Un héros viscontien

Saint Laurent, ce soir à 20h45 sur Ciné+ Emotion

…également disponible sur CINE+ A LA DEMANDE.

1967-1976, Bertrand Bonello porte à l’écran la grandeur décadente de Saint Laurent. Vertige du portrait romanesque de haute couture cinématographique.

Quelle folle allure ! Saint Laurent s’est révélé comme on l’avait rêvé, fantasmé, espéré. Un film d’esthète impeccable, à la fluidité élégante, au récit brillant. Une œuvre toute personnelle, libérée et radicale, glissée dans les plis d’une âme brûlante, au creux des affects déshabillés de Yves Saint Laurent, mis à nu et recousus à vif ensemble, après avoir été démontés, pour recomposer le portrait personnel, sublime et éprouvant, suscitant notre immense sympathie, autrement dit notre souffrance partagée avec le génie torturé et dépressif.

Saint Laurent n’est pas un objet, c’est un sujet. Rien n’est expliqué sur la manière dont Saint Laurent est devenu Saint Laurent, couturier à succès, marque à notoriété mondiale. Bertrand Bonello, avec le scénariste Thomas Bidegain, s’est affranchi des illustrations biographiques : le biopic classique, vie et mort de, n’intéressait pas le cinéaste inspiré. Son film est une fiction mentale existentielle, attachée à une scrupuleuse approche de ce qui a coûté à Saint Laurent de l’être. Qui, Saint Laurent, personnage complexe et mythe fascinant ? Le voyage sous un crâne passe du jour à la nuit et aux limbes, entre 1967 et 1976, dix ans de la vie du grand couturier, le temps des épiphanies de deux grandes collections, Libération et Ballet russe.

Héros funambule, Yves Saint Laurent a la silhouette penchée gracile, mains d’oiseau et voix de plume, de Gaspard Ulliel, sensualité et grâce d’une beauté magnétique. Il est successivement le jeune homme, la star, YSL, pris dans la lumière d’une célébrité dévorante qui le descend aux enfers.

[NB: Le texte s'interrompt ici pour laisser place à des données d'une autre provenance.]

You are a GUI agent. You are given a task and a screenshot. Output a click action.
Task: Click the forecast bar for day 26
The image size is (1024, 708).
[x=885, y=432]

Saint Laurent aurait pu être un personnage de Visconti, une figure tragique et décadente, et dans le temps cinématographique spiralé et proustien de Bertrand Bonello, voici qu’il apparaît plus tard, sous les traits vieillis de Helmut Berger, autre mythe et autre fantôme, apparition spectrale projetée dans un paysage émotionnel de violence et de passion.

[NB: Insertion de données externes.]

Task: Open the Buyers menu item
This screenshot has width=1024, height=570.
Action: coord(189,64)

S’il entre dans l’atelier de couture, en documente le travail, fréquente les collaborateurs connus du créateur, Saint Laurent n’est que lointainement un film de mode. C’est un film de psyché noir et lumineux, marchant au bord des gouffres et au-dessus du vide, sur le désir et ses impasses, sur les passions avancées et exacerbées, sur la drogue et ses assomptions addictives. Il tourne autour de l’icône puissante et fragile, à la fois hors du monde et dans une époque qui change dont il est le couturier moderne. Créer une œuvre, s’y consacrer, se consumer : dans le miroir brisé, Bertrand Bonello assemble, avec une étonnante audace formelle, les fragments épars de l’image spéculaire de Saint Laurent. Du romanesque fulgurant, vivant à la folie.